PAKISTAN: Quake-hit radio station left to suffer

Nine months after earthquake, Pakistan Broadcasting Corporation slow to help rebuild radio stations

Dawn
Thursday, July 6, 2006

Muzaffarabad --- The quake-stricken employees of Radio Muzaffarabad are still working in abject conditions due to an 'indifferent' attitude of Pakistan Broadcasting Corporation towards their plight.

Of the two buildings of the 150kw radio station, one was flattened and the other was rendered unusable by the Oct 8 quake which consequently brought its transmissions of to a grinding halt.

The tremor also destroyed the adjacent radio employees' colony.

According to the United Staff Organisation (USO), the representative body of radio workers, there had been 59 deaths in the families of radio employees.

However, many employees returned to ruined premises within two weeks and resumed transmissions from flimsy tents through an FM network.

Ever since, they regretted, they had been left by the PBC at the mercy of circumstances as it "has shown least concern to improve their working conditions".

Talking to this correspondent, the employees made various complaints against the organisation.

"We have been working in these conditions from a biting winter to severe summer. It seems as if we are not part of this society," remarked USO president Jamil Anwar Kashmiri, who had taken off his shirt to fight the sizzling temperature.

Mr Kashmiri claimed that salaries of AJK TV Centre employees were doubled and each of them was given an immediate relief of Rs100,000 after the earthquake. However, he regretted, no such benefit was passed on by PBC to its employees in Muzaffarabad.

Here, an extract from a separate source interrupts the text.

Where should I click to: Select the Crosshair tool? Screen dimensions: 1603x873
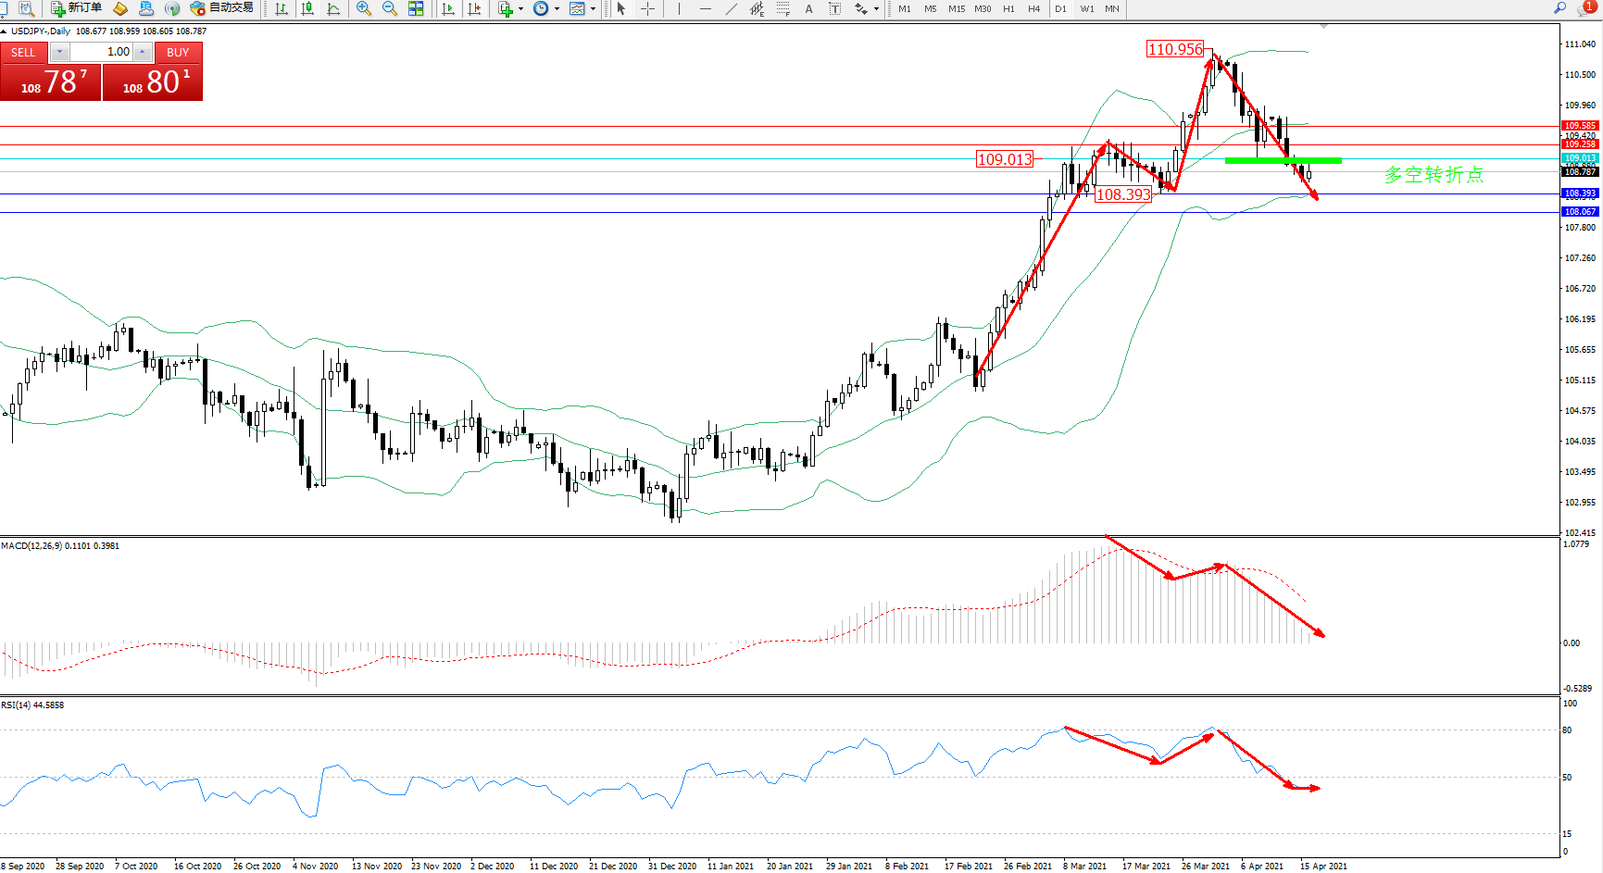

He pointed out that employees of Radio Pakistan Faisalabad had sent an amount of Rs350,000 for their quake-hit colleagues in Muzaffarabad but nobody knew where that money had vanished.

He said the PBC was building only five shelter homes in the colony which he feared could pitch the employees against each other at the time of allotment.

He asked the PBC to follow the AJK government which had exempted its employees from taxes and recovery of loans like house building, motorcycle and car advances.

He said the PBC should increase the salary of contract employees.